Sedona, Arizona: the Ultimate Weekend Getaway

The United States possesses its own unique collection of hidden gems. One such place is Sedona, Arizona. Though it is not hidden, per se, it provides a welcome respite from the busyness of one’s day-to-day routine.

Perhaps the most awe-inspiring aspect of this southwestern sanctuary is its stunning red rocks. Layers upon layers of glorious red, orange, and tan hues color the cliffs and spires that surround the town. My family stayed in Boynton Canyon, so we were actually surrounded by the rocks, which rose to impressive heights all around us. We had to crane our necks to capture the canyon’s entirety.

The geological splendors of Sedona also serve as an intriguing link to the past. One can only imagine how old the layers of rock at the bottom of the cliffs are. As time progressed, more layers were continuously added. The spires and unique formations were created from years and years of weather, shaped by the wind and rain. Pondering the history of one’s physical surroundings is certainly exciting, especially when the evidence of aging is so visible.

The Enchantment Resort, approximately 15 minutes from town and tucked away in the canyon, was an absolute delight. The distance from town was in fact an advantage, adding an element of privacy and intimacy. Large windows allow guests to fully take in the splendor of their surroundings while tasteful southwestern décor adds to the hotel’s allure. The Enchantment also boasts delicious, sophisticated cuisine.

Mii Amo Café serves fresh, healthy, and seasonally-inspired dishes in an unfortunately cafeteria-like setting. While it is a perfect spot for breakfast or lunch, I would forgo the café for a more elegant option come dinnertime. This place is more intended for pre- and post-spa nourishment.

Tii Gavo is a casual restaurant offering delicious food with a nod to traditional southwestern flavors. A good place for groups, picky eaters (like myself) can find a dish to their liking while sports fans enjoy the latest game at the bar.

Che Ah Chi, the resort’s signature restaurant, serves breakfast and dinner in a rather hotel-like atmosphere but, at breakfast, the views make up for it and at night, the room is dimly lit. Perhaps I am being slightly harsh, as the restaurant certainly is elegant, but it would be even more so with a more modern and fresh makeover. The food, however, certainly steals the show and quickly eclipses any ambience-related qualms. Che Ah Chi celebrates Native American and southwestern flavors, especially with their divine vegetable dishes. Unfortunately, dessert was slightly lacking, as the ice cream was a bit gummy and unimpressive flavor-wise.

▶ _AIM OF THE EXERCISE_
For the Sedona travel piece, say whether each statement agrees with the text, answering yes or no and quoting the deciding words: (a) The Enchantment Resort lies about 15 minutes from town. (b) Mii Amo Café is recommended for dinner. (c) Che Ah Chi serves lunch.

▶ _RECORDS SHOWN_
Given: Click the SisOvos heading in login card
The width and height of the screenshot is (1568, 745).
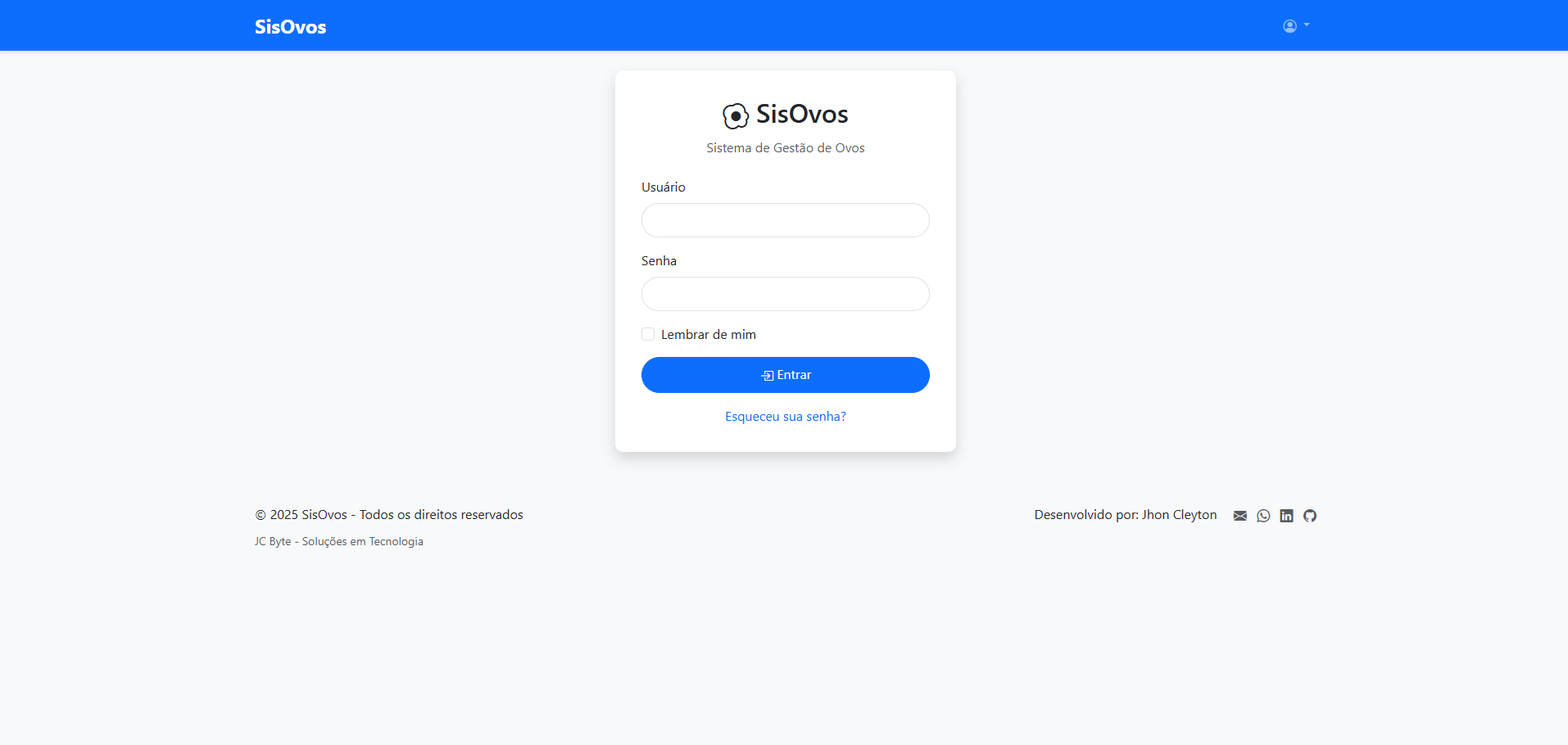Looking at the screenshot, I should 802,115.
---
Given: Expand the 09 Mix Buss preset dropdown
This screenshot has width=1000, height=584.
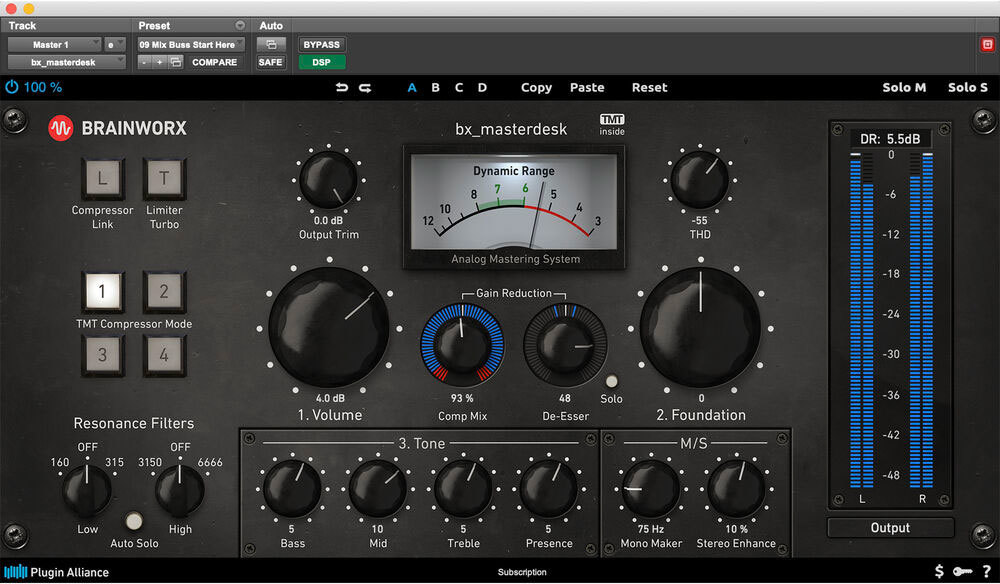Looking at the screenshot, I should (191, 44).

▶ _WRITTEN ANSWER_
(a) Yes: "approximately 15 minutes from town"
(b) No: "I would forgo the café for a more elegant option come dinnertime"
(c) No: "serves breakfast and dinner"